In re Del. Valley Lift Truck Inc.

Decision Date25 May 2022
Docket NumberCase No. 20-14408-AMC
Citation640 B.R. 342
Parties IN RE: DELAWARE VALLEY LIFT TRUCK INC., Debtor
CourtU.S. Bankruptcy Court — Eastern District of Pennsylvania

George M. Conway, United States Trustee, Philadelphia, PA, for Office of the U.S. Trustee.

Jami B. Nimeroff, Esq., Brown McGarry Nimeroff, Philadelphia, PA, Trustee, Pro Se.

Paul J. Winterhalter, Offit Kurman, P.A., Philadelphia, PA, for Debtor.

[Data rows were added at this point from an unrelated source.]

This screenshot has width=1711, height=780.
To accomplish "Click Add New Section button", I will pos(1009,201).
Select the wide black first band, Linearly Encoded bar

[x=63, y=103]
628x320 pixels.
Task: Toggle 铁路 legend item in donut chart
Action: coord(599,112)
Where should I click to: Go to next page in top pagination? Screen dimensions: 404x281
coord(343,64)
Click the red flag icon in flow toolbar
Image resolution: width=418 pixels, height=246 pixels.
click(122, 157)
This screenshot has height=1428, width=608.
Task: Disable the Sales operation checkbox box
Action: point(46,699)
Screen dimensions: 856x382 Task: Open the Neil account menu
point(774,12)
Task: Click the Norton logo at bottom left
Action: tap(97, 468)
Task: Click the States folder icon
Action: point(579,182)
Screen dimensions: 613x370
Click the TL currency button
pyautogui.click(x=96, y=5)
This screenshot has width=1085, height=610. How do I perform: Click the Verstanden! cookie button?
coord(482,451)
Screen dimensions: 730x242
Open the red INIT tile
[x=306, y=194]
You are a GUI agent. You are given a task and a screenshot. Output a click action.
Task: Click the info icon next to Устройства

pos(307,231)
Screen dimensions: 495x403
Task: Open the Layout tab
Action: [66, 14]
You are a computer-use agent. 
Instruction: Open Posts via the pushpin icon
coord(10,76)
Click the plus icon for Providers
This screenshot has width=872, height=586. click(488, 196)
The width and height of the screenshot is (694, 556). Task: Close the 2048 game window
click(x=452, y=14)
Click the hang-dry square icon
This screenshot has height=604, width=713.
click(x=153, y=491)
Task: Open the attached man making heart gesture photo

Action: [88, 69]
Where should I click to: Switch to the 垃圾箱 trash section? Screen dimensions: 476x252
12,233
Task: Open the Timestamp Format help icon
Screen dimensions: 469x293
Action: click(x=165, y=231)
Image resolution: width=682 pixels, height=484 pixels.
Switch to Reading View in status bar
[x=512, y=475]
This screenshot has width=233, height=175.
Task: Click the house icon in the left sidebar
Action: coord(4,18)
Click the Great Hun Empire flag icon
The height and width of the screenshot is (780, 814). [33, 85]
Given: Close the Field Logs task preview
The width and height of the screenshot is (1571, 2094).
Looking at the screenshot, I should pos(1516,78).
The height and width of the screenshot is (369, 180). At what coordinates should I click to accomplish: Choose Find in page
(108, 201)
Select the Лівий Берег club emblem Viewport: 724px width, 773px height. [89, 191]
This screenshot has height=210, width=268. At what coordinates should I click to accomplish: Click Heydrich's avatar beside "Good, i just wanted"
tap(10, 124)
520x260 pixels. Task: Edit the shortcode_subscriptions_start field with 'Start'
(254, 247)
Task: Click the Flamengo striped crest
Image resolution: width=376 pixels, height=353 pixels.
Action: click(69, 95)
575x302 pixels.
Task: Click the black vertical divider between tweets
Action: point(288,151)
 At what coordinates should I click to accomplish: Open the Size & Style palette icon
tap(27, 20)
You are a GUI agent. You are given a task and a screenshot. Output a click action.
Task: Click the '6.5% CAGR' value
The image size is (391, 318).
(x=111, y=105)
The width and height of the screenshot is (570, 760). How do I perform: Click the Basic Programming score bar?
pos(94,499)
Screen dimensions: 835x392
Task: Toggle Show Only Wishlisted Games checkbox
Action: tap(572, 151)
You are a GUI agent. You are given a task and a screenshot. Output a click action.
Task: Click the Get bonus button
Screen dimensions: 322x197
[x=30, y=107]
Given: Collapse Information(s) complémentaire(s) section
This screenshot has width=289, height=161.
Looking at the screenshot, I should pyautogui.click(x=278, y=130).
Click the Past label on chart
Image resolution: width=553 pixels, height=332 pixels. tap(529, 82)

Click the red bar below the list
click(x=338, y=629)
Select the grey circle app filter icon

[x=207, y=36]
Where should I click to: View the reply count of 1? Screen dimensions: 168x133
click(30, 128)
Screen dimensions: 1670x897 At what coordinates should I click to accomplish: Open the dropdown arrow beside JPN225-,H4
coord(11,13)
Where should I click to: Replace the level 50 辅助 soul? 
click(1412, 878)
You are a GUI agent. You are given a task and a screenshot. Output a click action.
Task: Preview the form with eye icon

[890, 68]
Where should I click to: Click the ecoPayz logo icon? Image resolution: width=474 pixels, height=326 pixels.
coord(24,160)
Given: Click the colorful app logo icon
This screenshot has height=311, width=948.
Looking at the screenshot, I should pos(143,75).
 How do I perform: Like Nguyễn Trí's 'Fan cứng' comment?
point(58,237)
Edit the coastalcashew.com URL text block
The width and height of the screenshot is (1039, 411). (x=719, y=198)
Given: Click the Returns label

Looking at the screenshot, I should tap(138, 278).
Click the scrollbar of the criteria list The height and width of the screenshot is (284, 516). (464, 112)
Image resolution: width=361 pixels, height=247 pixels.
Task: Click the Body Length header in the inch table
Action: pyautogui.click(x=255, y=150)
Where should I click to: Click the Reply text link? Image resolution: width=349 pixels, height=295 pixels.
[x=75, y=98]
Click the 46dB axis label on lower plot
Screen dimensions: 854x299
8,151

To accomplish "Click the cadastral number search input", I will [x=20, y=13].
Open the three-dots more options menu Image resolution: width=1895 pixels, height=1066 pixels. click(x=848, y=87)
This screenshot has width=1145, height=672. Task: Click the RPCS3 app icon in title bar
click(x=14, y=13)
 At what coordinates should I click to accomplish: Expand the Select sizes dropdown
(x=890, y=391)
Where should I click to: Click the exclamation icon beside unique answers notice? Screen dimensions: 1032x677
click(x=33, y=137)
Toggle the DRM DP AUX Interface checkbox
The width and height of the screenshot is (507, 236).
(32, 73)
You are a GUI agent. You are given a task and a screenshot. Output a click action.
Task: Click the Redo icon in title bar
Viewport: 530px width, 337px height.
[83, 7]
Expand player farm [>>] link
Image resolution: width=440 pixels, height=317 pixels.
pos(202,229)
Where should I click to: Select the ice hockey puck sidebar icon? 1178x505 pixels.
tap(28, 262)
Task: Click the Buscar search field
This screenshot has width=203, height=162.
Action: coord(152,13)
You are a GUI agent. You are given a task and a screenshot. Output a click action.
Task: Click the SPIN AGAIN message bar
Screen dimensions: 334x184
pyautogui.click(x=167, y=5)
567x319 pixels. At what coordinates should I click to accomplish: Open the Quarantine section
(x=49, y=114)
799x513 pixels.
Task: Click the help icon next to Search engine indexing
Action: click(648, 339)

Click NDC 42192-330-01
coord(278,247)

Ashely M. Chan, United States Bankruptcy Judge

I. INTRODUCTION

After the Court dismissed the above-captioned voluntary chapter 11 bankruptcy case filed by Delaware Valley Lift Truck, Inc. ("Debtor" or "DVLT") for cause pursuant to 11 U.S.C. § 1112(b), finding that the case had been filed in bad faith and without proper corporate authority, the United States Trustee ("UST") and James E. Meyer, a 50% equity holder of DVLT ("Jim" or together with the UST, "Movants"), each separately filed motions seeking sanctions against Debtor's counsel, Paul J. Winterhalter, Esq. ("Winterhalter") under Fed. R. Bankr. P. 9011 (" Rule 9011") and 11 U.S.C. § 105(a) (" Section 105(a)" or " § 105(a)"). Jim's motion for sanctions ("Jim's Motion") also seeks sanctions against Winterhalter under 28 U.S.C. § 1927 (" Section 1927" or " § 1927"), and against both Winterhalter's law firm, Offit Kurman, P.C.1 ("Offit Kurman"), under Rule 9011, 11 U.S.C. § 105(a), and 28 U.S.C. § 1927, and John W. Meyer, the other 50% equity holder of DVLT and brother to Jim ("Jack" or together with Jim, the "Brothers"), under 11 U.S.C. § 105(a) and Rule 9011 for certain conduct in connection with the filing and defense of the bankruptcy petition.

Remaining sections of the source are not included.